:: DOCUMENT EXTRACT
Why Graphs

From RDF Working Group Wiki
Jump to: navigation, search

__NUMBEREDHEADINGS__

Why do we need a W3C Recommendation on how to work with multiple RDF graphs? This page has the answers. Each entry describes a situation where such a recommendation would be very helpful.

These situations (use cases) are selected as being simple, important to several people in the Working Group, and distinct (or seemingly distinct) in the features they require of the technology.

Use cases may include one or more solution designs as an illustration of that use case, to help people understand it. The illustrations are not necessarily actual proposed solutions. In particular, note that each use case has a simple solution using TriG, but the ways they use TriG are probably incompatible.

In theory, each proposed design should show how it can solve each of these use cases.

A much more detailed and complete list is TF-Graphs-UC. This simplified list is based on Sandro's Jan 4 email and then ongoing email and telecon discussions.

1 Shared Web Crawler

Several systems want to use the data gathered by one RDF crawler. They don't need previous versions of the data.

1.1 Simple Solution

The crawler publishes its data as TriG where the graph label is the URL from which the data was fetched.

For example, Example Corporation might run a crawler that publishes its accumulated data at http://example.com/all. A GET of that location would return a document like this:

 <http://www.w3.org/People/Berners-Lee/card> {
   # ... the triples recently fetched from that URL
 }
 <http://www.dbpedia.org/resource/Tim_Berners-Lee> {
   # ... the triples recently fetched from that URL
 }

In Richard Cyganiak's report of this use case, he said DERI uses N-Quads for this.

2 Archiving Web Crawler

Several systems want to use the data gathered by one RDF crawler. They want the crawler to keep previous versions of the data. This might be used for showing users when particular parts of the data changed or for providing a consistent view of the crawled data at some point in the past.

2.1 Simple Solution

Use TriG with the graph label being some new identifier created at the time the retrieval was done. Some other data, in the default graph, connects that identifier with the URL used to fetch the content.
::::
▸ WRITTEN REQUEST 1: According to the RDF graphs wiki page, why would the systems in the archiving crawler case want the crawler to keep previous versions of the data? Answer in one to three sentences.
▸ WRITTEN REQUEST 2:
Answer these questions from the RDF graphs wiki page.
(a) At what location does the example crawler run by Example Corporation publish its accumulated data?
(b) According to Richard Cyganiak's report, what format does DERI use for the shared crawler case?
(c) In the simple solution for the archiving crawler, where is the data that connects the new identifier with the fetch URL?
▸ WRITTEN REQUEST 3: Continue the RDF graphs wiki page, starting after its last sentence.
The listing comes from a source unrelated to the RDF graphs wiki page.
:: ENTRIES SUPPLIED
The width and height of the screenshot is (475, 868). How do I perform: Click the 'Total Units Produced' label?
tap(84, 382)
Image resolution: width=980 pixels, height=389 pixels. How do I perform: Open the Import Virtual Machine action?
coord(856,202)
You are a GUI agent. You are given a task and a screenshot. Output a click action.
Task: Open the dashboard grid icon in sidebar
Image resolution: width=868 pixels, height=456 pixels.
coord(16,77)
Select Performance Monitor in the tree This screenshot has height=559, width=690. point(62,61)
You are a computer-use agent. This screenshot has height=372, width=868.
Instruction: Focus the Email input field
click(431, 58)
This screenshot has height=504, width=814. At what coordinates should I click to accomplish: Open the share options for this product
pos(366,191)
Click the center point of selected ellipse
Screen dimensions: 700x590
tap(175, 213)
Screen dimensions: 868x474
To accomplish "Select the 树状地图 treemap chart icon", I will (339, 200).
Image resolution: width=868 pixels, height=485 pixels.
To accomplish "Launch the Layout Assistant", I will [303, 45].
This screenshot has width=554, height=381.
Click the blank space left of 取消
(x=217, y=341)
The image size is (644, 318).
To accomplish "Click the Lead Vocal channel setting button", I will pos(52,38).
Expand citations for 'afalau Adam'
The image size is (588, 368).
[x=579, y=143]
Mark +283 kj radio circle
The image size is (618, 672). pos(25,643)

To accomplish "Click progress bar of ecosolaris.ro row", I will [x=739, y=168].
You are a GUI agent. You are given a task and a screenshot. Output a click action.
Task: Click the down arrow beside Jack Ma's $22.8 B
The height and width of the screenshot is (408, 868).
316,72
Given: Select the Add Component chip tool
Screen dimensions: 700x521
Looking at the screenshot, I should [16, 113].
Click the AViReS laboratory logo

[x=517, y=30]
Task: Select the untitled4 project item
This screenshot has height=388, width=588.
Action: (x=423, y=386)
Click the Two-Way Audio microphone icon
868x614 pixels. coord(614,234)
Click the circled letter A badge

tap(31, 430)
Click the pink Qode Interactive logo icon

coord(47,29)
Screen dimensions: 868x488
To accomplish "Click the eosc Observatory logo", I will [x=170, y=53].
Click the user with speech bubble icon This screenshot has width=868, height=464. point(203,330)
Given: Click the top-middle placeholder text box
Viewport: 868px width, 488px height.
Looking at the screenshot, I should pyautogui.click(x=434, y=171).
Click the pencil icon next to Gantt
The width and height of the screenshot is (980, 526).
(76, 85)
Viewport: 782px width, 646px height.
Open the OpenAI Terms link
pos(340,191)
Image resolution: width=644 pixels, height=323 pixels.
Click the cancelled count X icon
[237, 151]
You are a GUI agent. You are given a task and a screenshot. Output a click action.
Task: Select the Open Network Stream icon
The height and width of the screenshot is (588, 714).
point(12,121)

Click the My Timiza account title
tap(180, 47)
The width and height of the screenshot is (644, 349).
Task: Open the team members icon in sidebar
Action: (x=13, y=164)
::::
▸ EXERCISE RESULT 1: Keeping previous versions could let the systems show users when particular parts of the data changed. It could also give a consistent view of the crawled data as it stood at some point in the past.

▸ EXERCISE RESULT 2:
(a) http://example.com/all
(b) N-Quads
(c) In the default graph

▸ EXERCISE RESULT 3:
Example:

<http://crawler.example.org/r8571> { ... triples fetched in retrieval 8671 }
{ 
   <http://crawler.example.org/r8571> eg:source <http://example.org>;
                                      eg:date "2011-01-04T00:03:11"^^xs:dateTime
}

3 Endorsement

A system wants to convey to another system in RDF that some person agrees with or disagrees with certain RDF triples.

3.1 Simple Solution

Use TriG with the graph label being an identifier for an RDF Graph (g-snap), so that it can be referred to in the default graph.

For example:

{ eg:sandro eg:endorses <g1> }
<g1> { ... the triples I'm endorsing ... }

4 Separation of Inference

People run forward-chaining inference rules on their RDF data, and they want to be able to keep the inferred triples separatable from the given ones. This allows them, among other things, to delete and regenerate the inferred triples after the underlying data changes.

This is a simpler use case than keeping the full derivation information, but may be enough for these design purposes.

4.1 Simple Solution

TriG or N-Quads where bnodes are allowed to be shared.

For example:

Alice knows Dan Brickley, who sometimes likes to not have a URI:

eg:Alice foaf:knows _:u1.
_:u1 foaf:mbox_sha1sum="70c053d15de49ff03a1bcc374e4119b40798a66e";
     foaf:name="Dan Brickley"

From the FOAF spec and namespace document:

foaf:mbox_sha1sum rdfs:domain foaf:Agent

By RDFS semantics, we can infer:

_:u1 rdf:type foaf:Agent

Then a query for the foaf:name of every agent will show "Dan Brickley", whereas it would not without the inference. (The domain of foaf:name is owl:Thing.)

Now, how do we keep the inferred triple separate from the givens? In SPARQL, we could put the givens in one arbitrarily named graph and the conclusions in another. But if we dump and restore, we'll need to use a format that allows the bnode to be shared between those graphs.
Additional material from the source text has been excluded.